Gonna’ Make You Sweat (Or Not)

Brace yourself for a controversial statement: I dislike sweatpants. 

I initially wrote ‘hate,’ but as parents of young children recognize, that is a bad word, so I toned it down. Let’s just say that I very strongly object to sweatpants. Almost always.

Don't get me wrong, I am okay with the idea of sweatpants: Loose, soft pants that you throw on over workout gear, on the way to exercise or in transit on the way to a post-workout shower. In my mind, they are purely transitional, not actual clothing. Not workplace attire.

COVID casual?

COVID casual?

My disgust at this fashion choice has roots in childhood. We moved to Florida when I was 10, and one of the first things I noticed was the extremely casual dress code. I’ve written about my attempts to fit in with my peers by making some questionable clothing choices as a fourth-grader. Public notices in the grocery store featuring reminders of the necessity of both ‘shoes and shirts’ were confusing and disconcerting. In my earliest memories, flip-flops and tank-tops were in high rotation.

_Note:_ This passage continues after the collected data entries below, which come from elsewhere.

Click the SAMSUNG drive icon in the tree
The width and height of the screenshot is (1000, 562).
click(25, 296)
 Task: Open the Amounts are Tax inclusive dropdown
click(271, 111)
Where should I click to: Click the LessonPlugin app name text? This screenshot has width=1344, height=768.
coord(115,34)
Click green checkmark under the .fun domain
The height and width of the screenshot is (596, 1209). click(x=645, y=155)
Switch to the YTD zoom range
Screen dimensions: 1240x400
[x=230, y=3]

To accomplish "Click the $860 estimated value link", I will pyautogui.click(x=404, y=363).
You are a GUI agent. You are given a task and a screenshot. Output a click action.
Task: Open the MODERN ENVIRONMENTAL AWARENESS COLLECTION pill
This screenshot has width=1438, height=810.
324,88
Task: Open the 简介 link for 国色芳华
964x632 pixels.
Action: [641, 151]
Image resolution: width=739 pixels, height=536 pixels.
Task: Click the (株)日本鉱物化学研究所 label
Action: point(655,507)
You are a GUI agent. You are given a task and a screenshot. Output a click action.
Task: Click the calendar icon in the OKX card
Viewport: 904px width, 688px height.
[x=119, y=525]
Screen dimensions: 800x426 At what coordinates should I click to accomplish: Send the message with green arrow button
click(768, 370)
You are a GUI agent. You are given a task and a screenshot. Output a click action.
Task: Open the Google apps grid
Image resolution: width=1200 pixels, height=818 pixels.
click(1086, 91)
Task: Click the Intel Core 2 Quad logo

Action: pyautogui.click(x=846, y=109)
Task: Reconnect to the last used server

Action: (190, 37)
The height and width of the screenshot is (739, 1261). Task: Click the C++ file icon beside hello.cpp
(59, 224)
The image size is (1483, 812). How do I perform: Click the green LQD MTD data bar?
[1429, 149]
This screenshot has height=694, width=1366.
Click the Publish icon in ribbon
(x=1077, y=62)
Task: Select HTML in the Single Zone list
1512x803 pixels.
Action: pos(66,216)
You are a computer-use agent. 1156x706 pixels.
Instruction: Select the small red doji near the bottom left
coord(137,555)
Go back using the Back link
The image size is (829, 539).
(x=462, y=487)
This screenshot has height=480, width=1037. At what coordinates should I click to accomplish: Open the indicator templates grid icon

In sharp contrast to the Florida-casual aesthetic, my dad was always a sharp dresser. As a salesman, he traveled extensively, and for years he always wore a suit and tie. His shoes were perfectly polished. As business-casual came into fashion, he relaxed his dress code a bit. Still, he rarely went on a sales call without anything less formal than a jacket and button-down shirt. 

He worked from his home office when he wasn’t on the road, but long before the days of video calls, he always wore a clean golf shirt and slacks. 

According to the consulting firm Challenger, Gray & Christmas, by the mid-1990s, almost three-quarters of companies had instituted a casual dress day. In response to a tight labor market, firms began to relax more and more to recruit younger workers. This was about the time I entered the workforce, and I remember casual Fridays as quite a perk.

Just a few years later, we were dressing up for presentations and client meetings. Still, things had swung far into the land of leisure, especially for companies cultivating a creative vibe like the agencies where I worked. 

I remember gently reminding teams to ‘kick it up a notch’ when clients were in our offices, and that meant preferably no man-sandals (mandals?) or tattered shorts. My advice was not always heeded. 

I have also worked from home off-and-on for years. I’ve always found that getting up and dressed (‘with intention’ as I like to put it) has helped me to compartmentalize my day into Work Time and Personal Time. I’ve seen offices downgrade from business casual to casual to barely appropriate, and I know that’s another sign that I'm old now.  

But I have always subscribed to the adage: "Dress for the job you want, not the job you have." And I am slightly disgusted by any pants with words across the ass. Even the cutest derriere does not benefit from narrative, seriously.

Right now, our responsibility is to stay home, stay well, stay away from each other if we can. The current shelter in place/work from home/homeschool situation is clearly blurring the lines between Work Time and Personal Time and Day Drinking Time. Still, I think avoiding the slippery slope of sloppy casual can help us all avoid a Groundhog Day in Hell mindset. 

Washington Post staff writer and fashion critic Robin Givhan agrees. In a recent piece titled, “Our clothes tell our story. What happens when the narrative is just pajamas and sweats?” she writes: “[W]ork clothes remind us we are part of something. That uniform, that badge dangling from a lanyard, that congressional pin: They are all reminders of connectivity.”

Further, she reminds us that “[G]oing through an entire day in loungewear, it is easy to lose yourself and your sense of purpose and focus.”

Humans are unique in that we clothe ourselves for individuality and personal expression, if not to simply shield ourselves from the elements. I can only hope that once our necessary, if challenging, quarantine is over, we will have gotten the PJs-all-day mindset out of our systems. If not for good, perhaps for a while. 

After all, the job we all want is to live life together, not to lounge in isolation. Stay safe, my friends. 


 This essay also appeared in the April issue of Fete Lifestyle Magazine.